Thursday, May 2, 2019

John 21:1-19

This passage appears in the revised common lectionary, year C, the 3rd Sunday of Easter.

The passage describes beautifully the Christian's experience before God:  We are drawn out of our every day life, called into an encounter with the Risen Lord.  Jesus forgives us, restores us fellowship and sends us out to care for others.  In short, we are called back into the world, in service.

Key words:
συροντες  (συρω, meaning "drag", 21:8) and
ειλκυσεν (ελκω, meaning "draw" or "drag", 21:6 and 11)
Both of these words indicate that the disciples had to work to bring in their haul.  Serving Jesus and working in ministry are hard work!  (See note below on ειλκυσεν)

παιδια (meaning "child", 21.5) Paidia means "child" not "friend" as the NIV has it.  Jesus refers to the disciples as children.

ιχθυς (meaning "fish,"; 21:6, 8 and 11)  Just a friendly reminder that the fish became an early Christian symbol, as the letters formed an Anagram:  Jesus (I) Christ (X) God's (Th) Son (U) Savior (S).

εβαλεν (βαλλω) (meaning "cast" or "throw"; 21.7)  The word for "cast" nets is "βαλλω" which is used for both the nets and for Peter "casting" himself into the see.   Interestingly in 18:10 and 18:11, when Peter draw (ειλκυσεν) his sword and then was told to put it away (βαλε).  This is a great reminder about how this passage reveals the transformation at work in Peter.  He was casting away swords he had drawn; now he is drawing the fish-filled nets he has cast.

ανθρακαι(ν) (meaning "coal", 21.9)  Jesus is cooking over "anthrakia" which means "coals" (ie anthracite coal).  When Peter earlier denied Jesus, it was over a coal fire (the only two times this word appears in Scripture).  How often does God do this, where God takes the very place, location, thing, relationship, addiction, sin, fear and transform this into an instrument of God's healing.

εσχιθη (σχιζω, meaning "tear", 21.11)  The net is not torn (schiz-oo).
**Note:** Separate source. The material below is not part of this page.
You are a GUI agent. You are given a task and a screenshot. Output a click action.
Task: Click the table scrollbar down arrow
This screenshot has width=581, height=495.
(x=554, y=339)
Interesting that John concludes with the net not being schismed; in Mark's Gospel, the Passion ends with the curtain being torn! Different metaphors, for sure, but something about the nature of Jesus in both is nicely caught with this subtle difference.  The church will grow and grow, into a full harvest, but it will not schism.  Sadly the church has schismed, a reminder that we are already called to mend the nets of Christianity.
There are three interactions between Jesus and Peter.  The big point is that just as Peter denied Jesus three times, he professes his love three times.  However, linguistically, these three interactions are distinct.

φιλεω vs αγαπαω ("love")  What to say on the various words for that Peter and Jesus use?  Some feel this is a big deal (Peter responds to the question of do you love (apage) me by saying that he "philos" Jesus.  I don't think that John makes much of the dinstinction; he uses them interchangably. If anything, the ambiguity of "philo" and "agape" points toward the intimate (and therefore mutuable and vulnerable) and transcendent (unconditional and permenant) love of Jesus toward and with his disciples.

προβατα αρνιον ("sheep").  The flock includes "lambs" and "sheep", new/young and old/mature!

ποιμενα βοσκε ("tend") Feed/tend vs shepherd.  Feed and tending VS shepherding.  We are called to feed people (teaching ministry) and shepherd them (pastoral ministry).  Both of these verbs are in the present tense, suggesting this is an on-going action!

Fun with Greek
present tense:  Most of the verbs in sections 1-12 are in the aorist tense.  Except for the proclamation:  "He is the Lord" as well as the sentence "Jesus is coming, taking the bread and giving it them" suggesting this is an on-going task of the disciples.

αριστησατε (αρισταω; 21:12, 15)  This word means to break the fast with a meal.  I only highlight it because it has a clear English cognate:  artisan!  Jesus serves an artisan meal :-)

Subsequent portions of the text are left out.